Elargir les dispositifs de "partage de la valeur" aux entreprises de 11 salariés et plus
Avec la présentation, mercredi, en conseil des ministres de son projet de loi sur le "partage de la valeur", le gouvernement entend ouvrir un nouveau chapitre social et tourner la page de la très impopulaire réforme des retraites. Reste que, d’un chapitre à l’autre, les auteurs ont changé. Alors que la réforme des retraites, adoptée sans vote, doit tout à la seule volonté de l’exécutif et d’une majorité présidentielle relative, ce projet de loi se veut une « fidèle » transposition d'un accord national interprofessionnel (ANI). Conclu en février sous la pression de l’inflation, cet accord entre patronat et syndicats, CGT exceptée, ambitionne notamment de généraliser des dispositifs tels que l’intéressement, la participation ou les primes de partage de la valeur à toutes les entreprises de plus de onze employés. Et pour cause : 88,5 % des salariés d’entreprises de plus de 1.000 personnes bénéficiaient d’un dispositif de partage de la valeur en 2020 contre moins de 20 % dans celles de moins de 50 salariés, d’après la Direction statistique du ministère du Travail (Dares).

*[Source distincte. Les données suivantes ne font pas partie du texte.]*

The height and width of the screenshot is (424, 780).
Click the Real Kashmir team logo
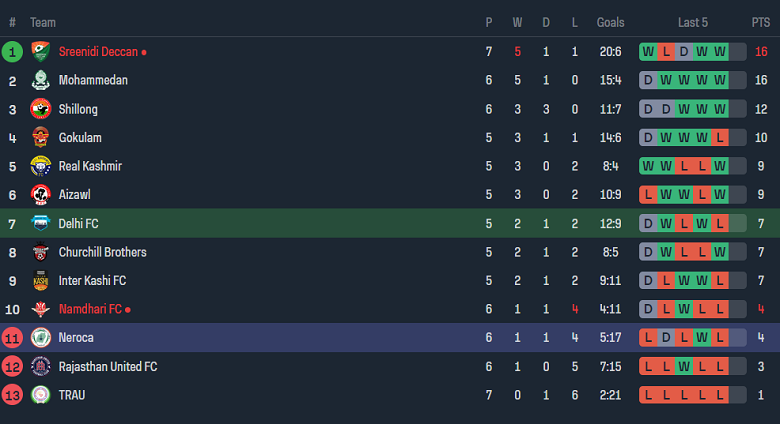click(41, 166)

"Sans ajout ou retranchement"Les partenaires sociaux ont d’ores et déjà prévenu qu’il était hors de question de voir leur texte modifier. François Asselin, président de la Confédération des petites et moyennes entreprises (CPME), l’a, à son tour, encore redit ce mercredi : "L’accord doit être retranscrit tel quel, sur le fond comme sur la forme, sans ajout ou retranchement qui en modifierait le nécessaire équilibre. La CPME se veut d’autant plus vigilante sur ce point que c’est elle qui a débloqué la situation lors des négociations."
Et d’expliquer : "Ce dispositif relève du bon sens. L’entreprise est un bien commun. Mais la CPME ne voulait des dividendes comme rémunération salariale. Car ceux-ci rémunèrent les risques portés par le chef d’entreprise. Mais que les salariés puissent profiter des bons résultats de leur entreprise est tout à fait normal. Cela se fait déjà sous forme individuelle. Mais là, ce sera une source de motivation collective. La CPME ne voulait également pas d’obligation immédiate, les affaires étant un monde trop aléatoire. Conditionner le partage de la valeur à trois années consécutives de bénéfice net représentant au moins 1 % du chiffre d’affaires de l’entreprise, permettra à l’employeur de voir venir. Par ailleurs, c’est lui qui décidera du montant alloué en fonction de sa trésorerie qui, rappelons-le, ne se confond pas avec le bénéfice."
Vote d'ici l'été"L’extension des dispositifs de partage de la valeur aux entreprises comptant entre 11 et 49 employés du secteur marchand va potentiellement profiter à 1,5 million d’entre eux", se félicite enfin François Asselin. À noter, par ailleurs, qu'avec l’ANI , les entreprises de moins de 11 salariés "ont la possibilité"de partager les profits avec ceux-ci.Si le gouvernement vise une adoption avant la fin de la session parlementaire cet été, des députés ne manqueront pas de faire écho aux voix de syndicats signataires qui s’émeuvent de ne pas trouver dans le projet de loi l’article 1 de l’ANI qui rappelle que le salaire reste l’élément principal de la rémunération et que le partage de la valeur ne saurait s’y substituer…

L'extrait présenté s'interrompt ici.